[Passage for review]:
┏━━
When linking parts from the maintenance logs, we can use the `word_hints` map to find the parts that contain the words in the part name. 

In [50]:
word_hints = {}
sections = {}

# populate the graph with parts from the parts catalog
for index, row in parts_catalog.iterrows():
    section = row['Section']
    assembly = row['Figure']
    
    # if the section or assembly doesn't exist yet, create it
    if section not in sections:
        sections[section] = Section(section)
    if assembly not in sections[section].assemblies:
        sections[section].assemblies[assembly] = Assembly(assembly)
    
    part_name = str(row['Part Number'])
    
    # some parts occur multiple times in the parts catalog
    # skip them (for now), if assembly words are added,
    # this needs to be changed
    if part_name in sections[section].assemblies[assembly].parts:
        #print("WARNING: part already in assembly:", part_name)
        continue
    
    part = Part(part_name, row['Type'], row['Specifics'])
    sections[section].assemblies[assembly].parts[part.part_number] = part
    
    # for the related words, take the specifics and type of the part
    related_words = []
    related_words.extend(str(row['Specifics']).split(' '))
    related_words.extend(str(row['Type']).split(' '))
    related_words = [str(w).upper() for w in set(related_words)]
    for w in related_words:
        if w in word_hints:
            word_hints[w].append(part)
┗━━
[Available data]:
┏━━
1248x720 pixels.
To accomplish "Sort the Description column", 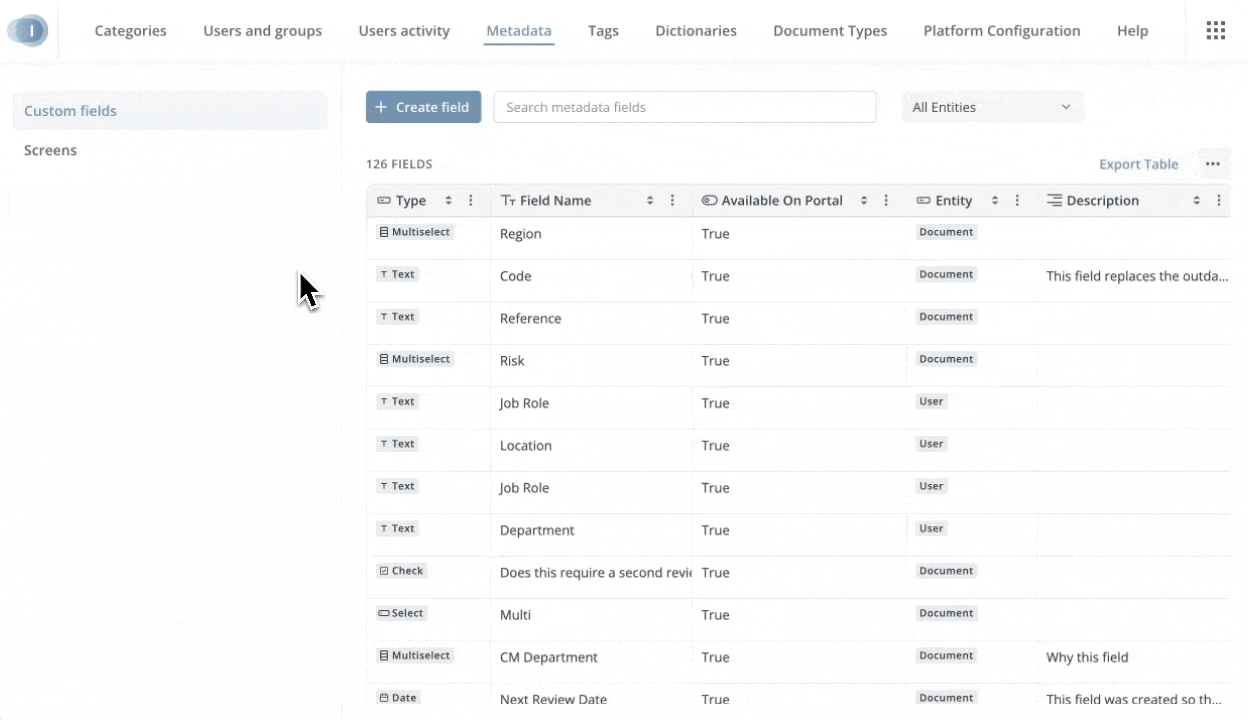I will click(x=1196, y=201).
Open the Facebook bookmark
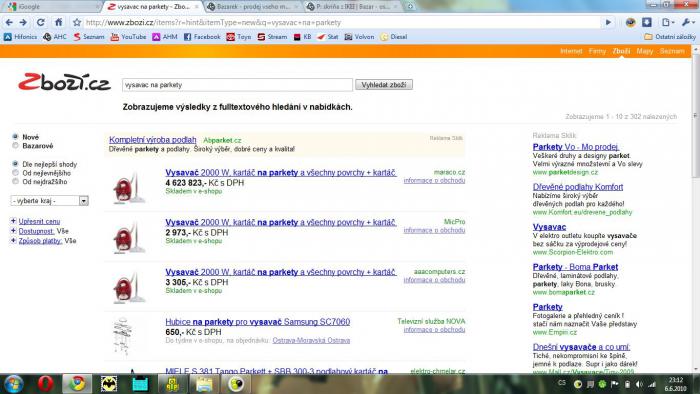 (202, 37)
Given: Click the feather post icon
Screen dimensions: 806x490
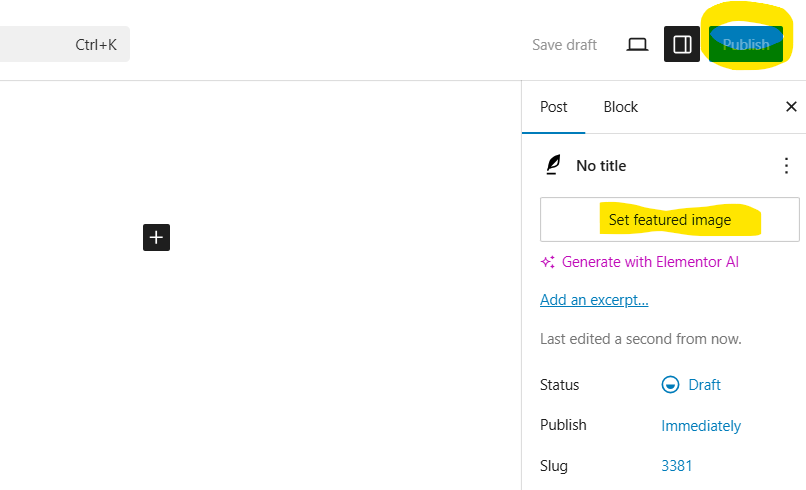Looking at the screenshot, I should pos(553,166).
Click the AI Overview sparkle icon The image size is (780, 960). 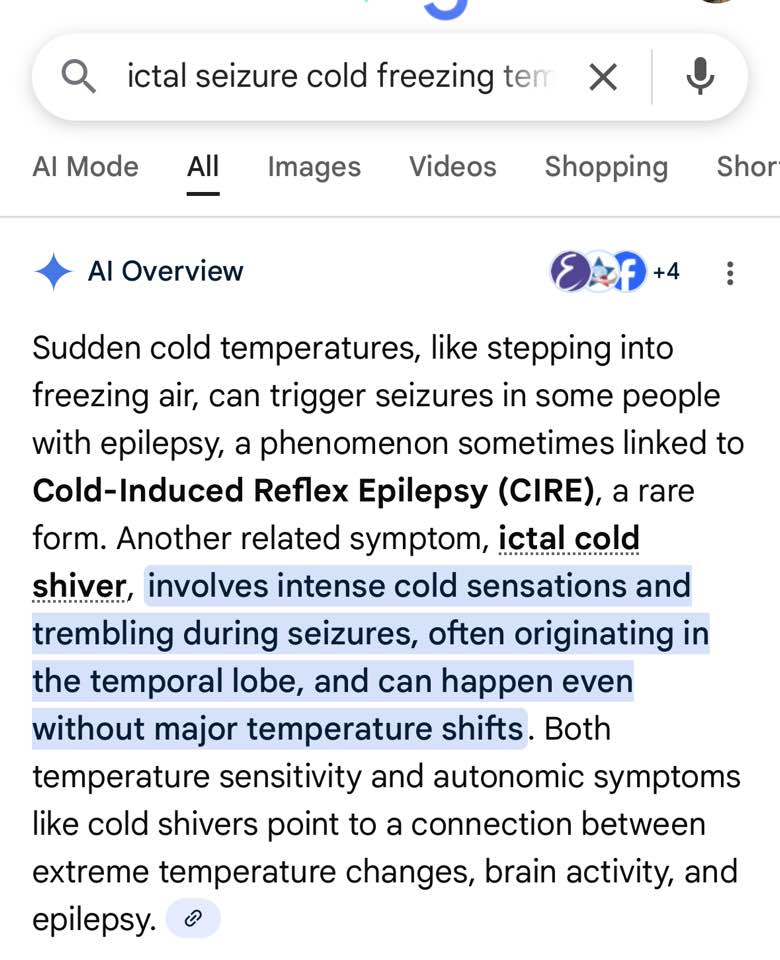(x=54, y=271)
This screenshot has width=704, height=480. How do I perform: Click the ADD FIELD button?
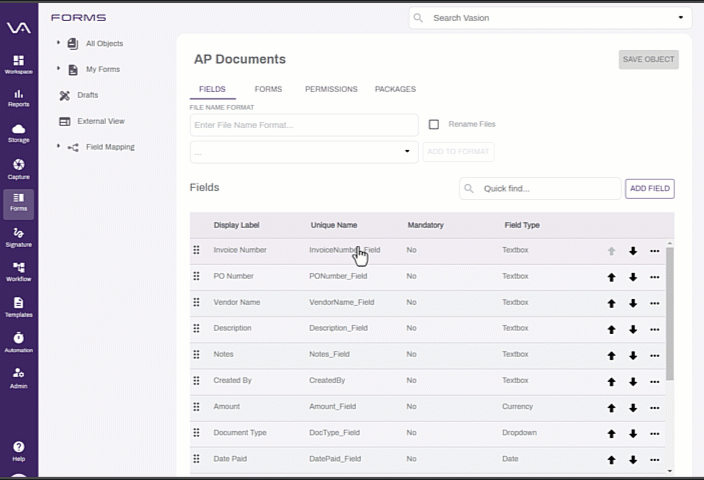650,189
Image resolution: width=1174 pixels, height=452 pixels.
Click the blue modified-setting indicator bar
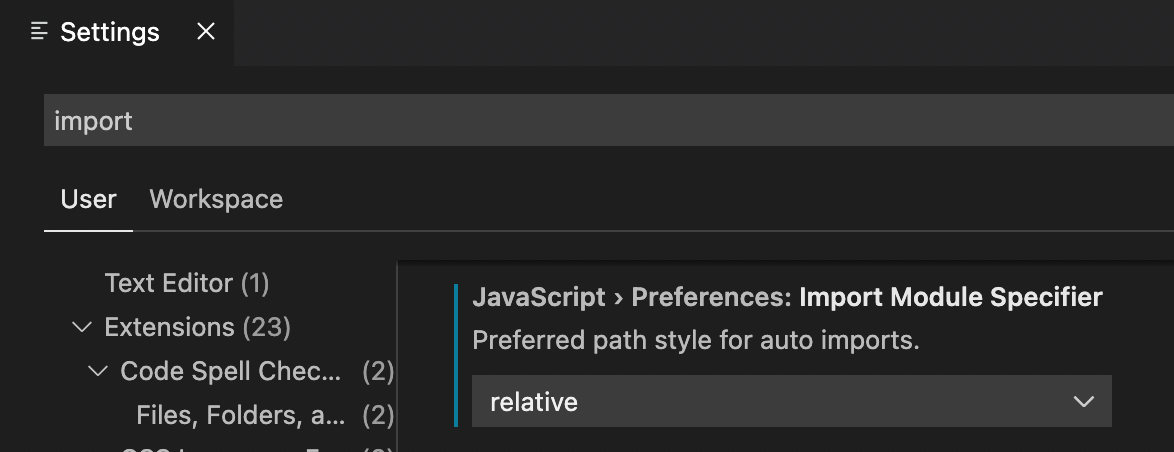[456, 355]
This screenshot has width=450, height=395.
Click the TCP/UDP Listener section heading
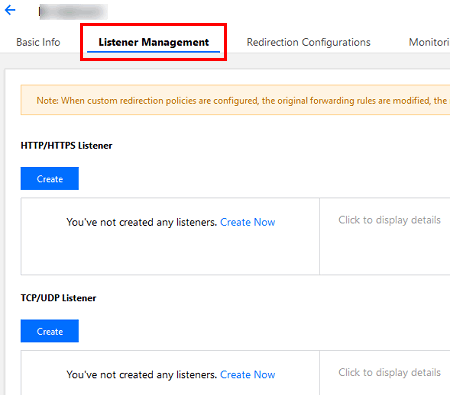[x=58, y=298]
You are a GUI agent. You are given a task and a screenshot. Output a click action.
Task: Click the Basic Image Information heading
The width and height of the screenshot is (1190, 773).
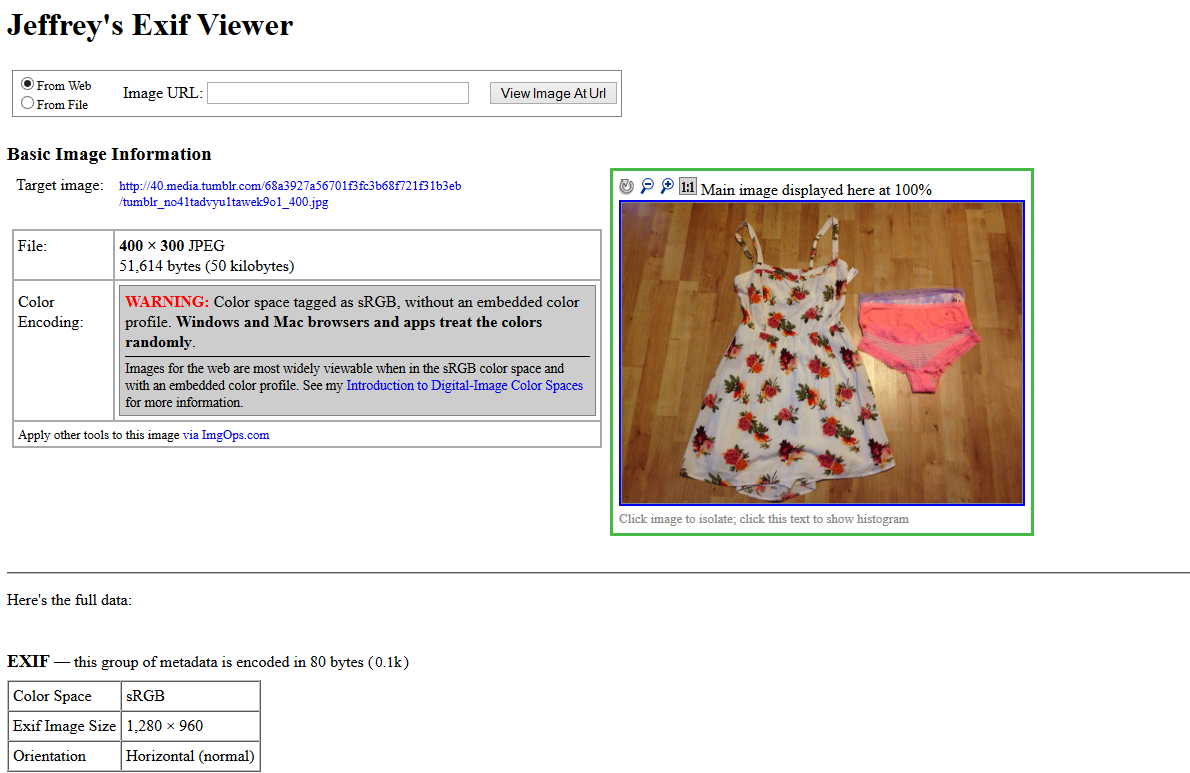point(109,154)
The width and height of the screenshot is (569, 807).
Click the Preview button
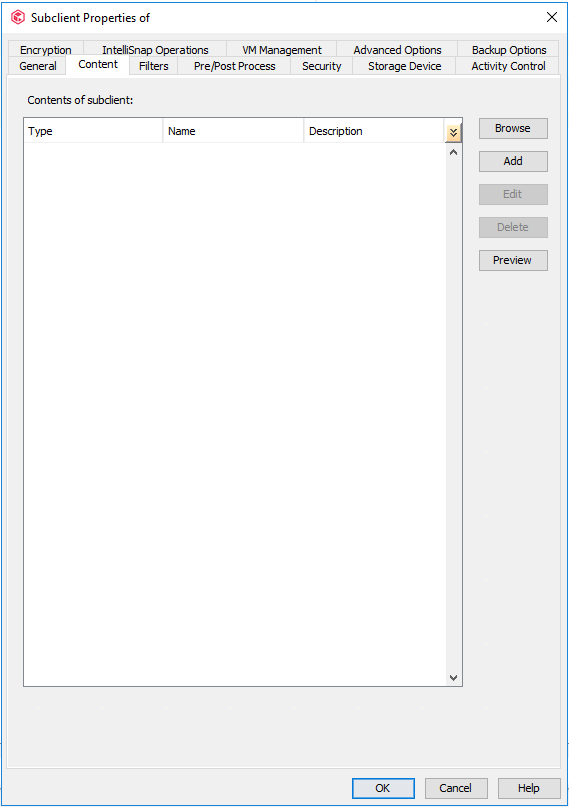(x=513, y=260)
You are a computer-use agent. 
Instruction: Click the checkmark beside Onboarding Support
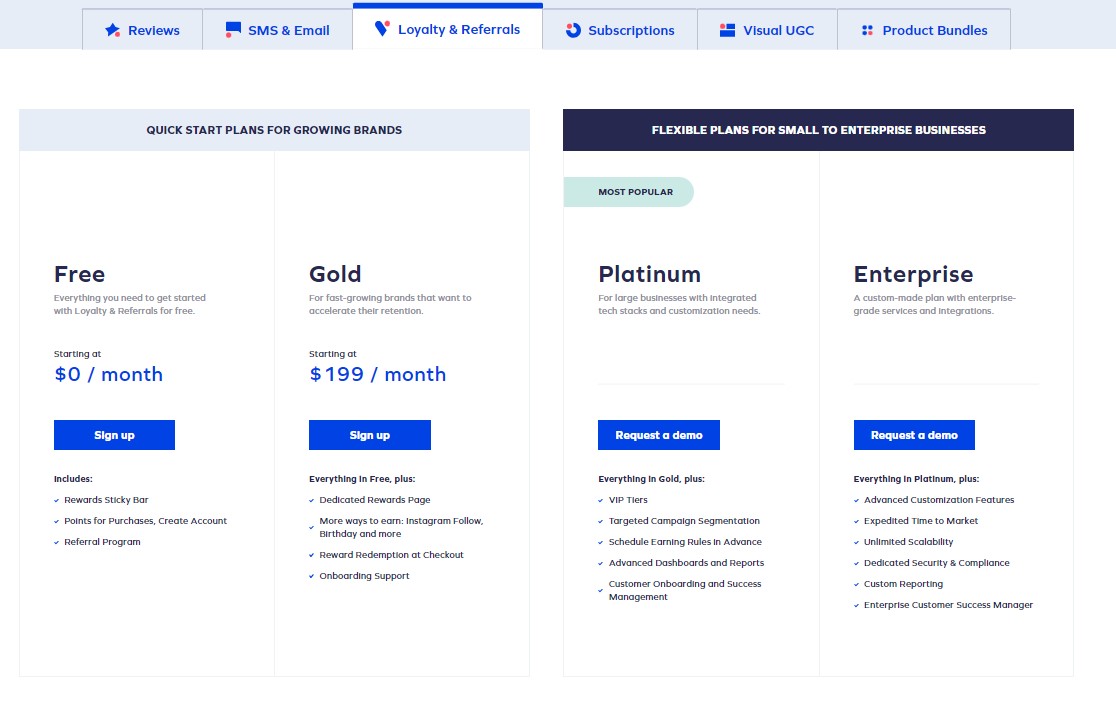click(311, 575)
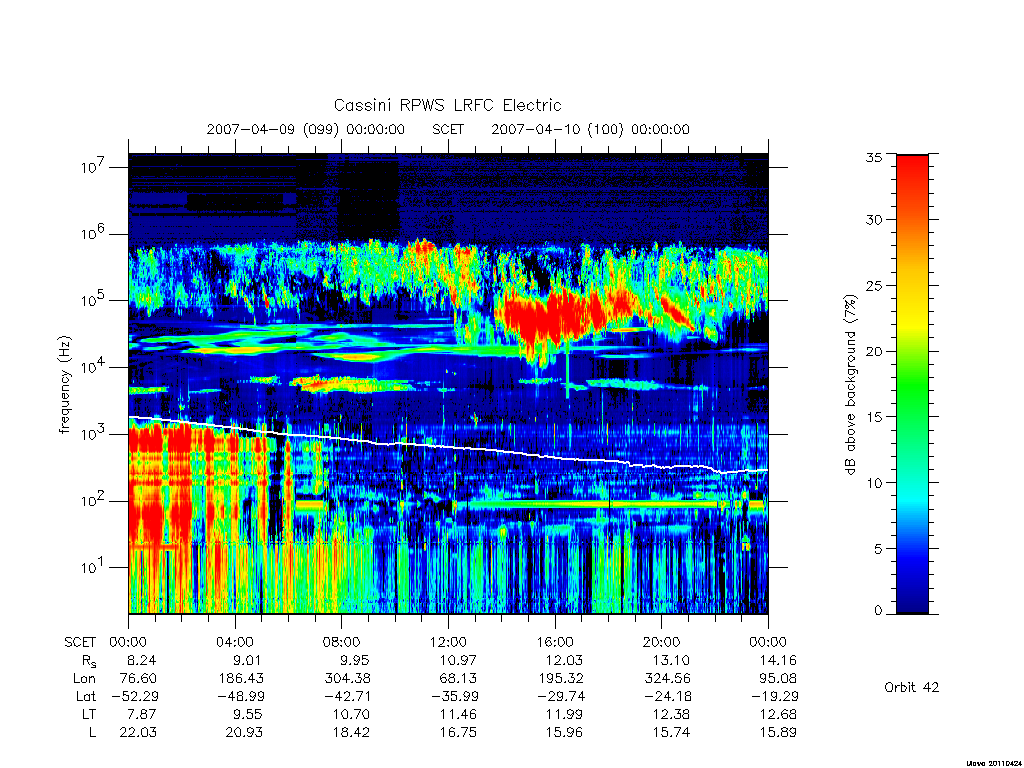The height and width of the screenshot is (768, 1024).
Task: Click the LT row label
Action: click(89, 714)
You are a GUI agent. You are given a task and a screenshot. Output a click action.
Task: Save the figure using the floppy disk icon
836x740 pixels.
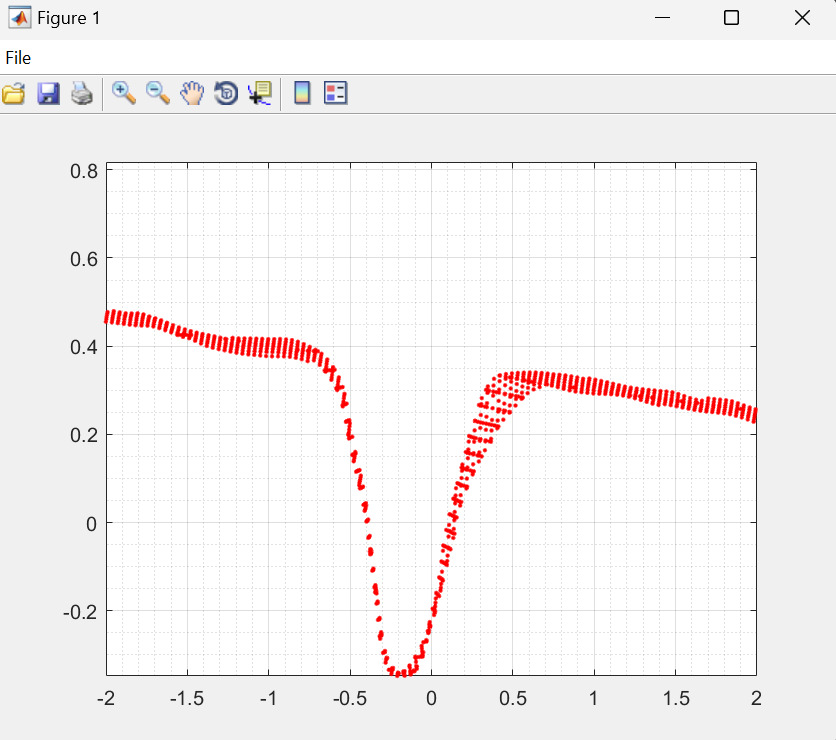coord(48,94)
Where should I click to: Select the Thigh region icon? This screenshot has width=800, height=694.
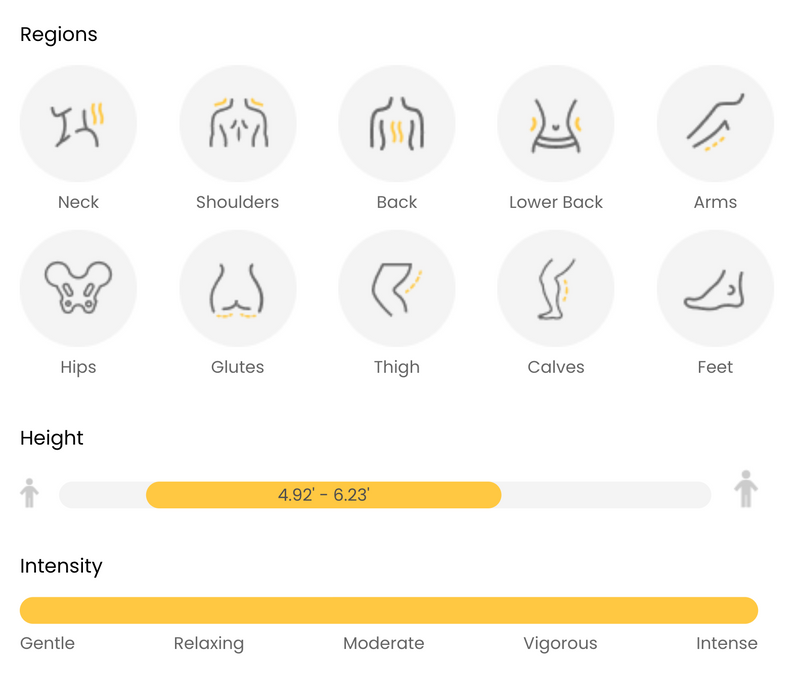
┗━━
[Actions to take]:
[1] Copy the parts-catalog code from "if assembly not" up to and including "part_name = str(row['Part Number'])".
[2] In the parts-catalog code, why does the loop skip a row whose part number is already among the assembly's parts? Answer in one to three sentences.
[3] Answer these questions about the parts-catalog code:
(a) Which map can be used to find parts when linking parts from the maintenance logs?
(b) Which two columns of a row supply the related words for a part?
(c) What case are the related words converted to?

[Expected results]:
[1]
if assembly not in sections[section].assemblies:
        sections[section].assemblies[assembly] = Assembly(assembly)
    
    part_name = str(row['Part Number'])

[2] Some parts occur more than once in the parts catalog, so a repeated part is skipped for now. The comment adds that this will need to change if assembly words are added.

[3]
(a) The `word_hints` map.
(b) 'Specifics' and 'Type'.
(c) Upper case.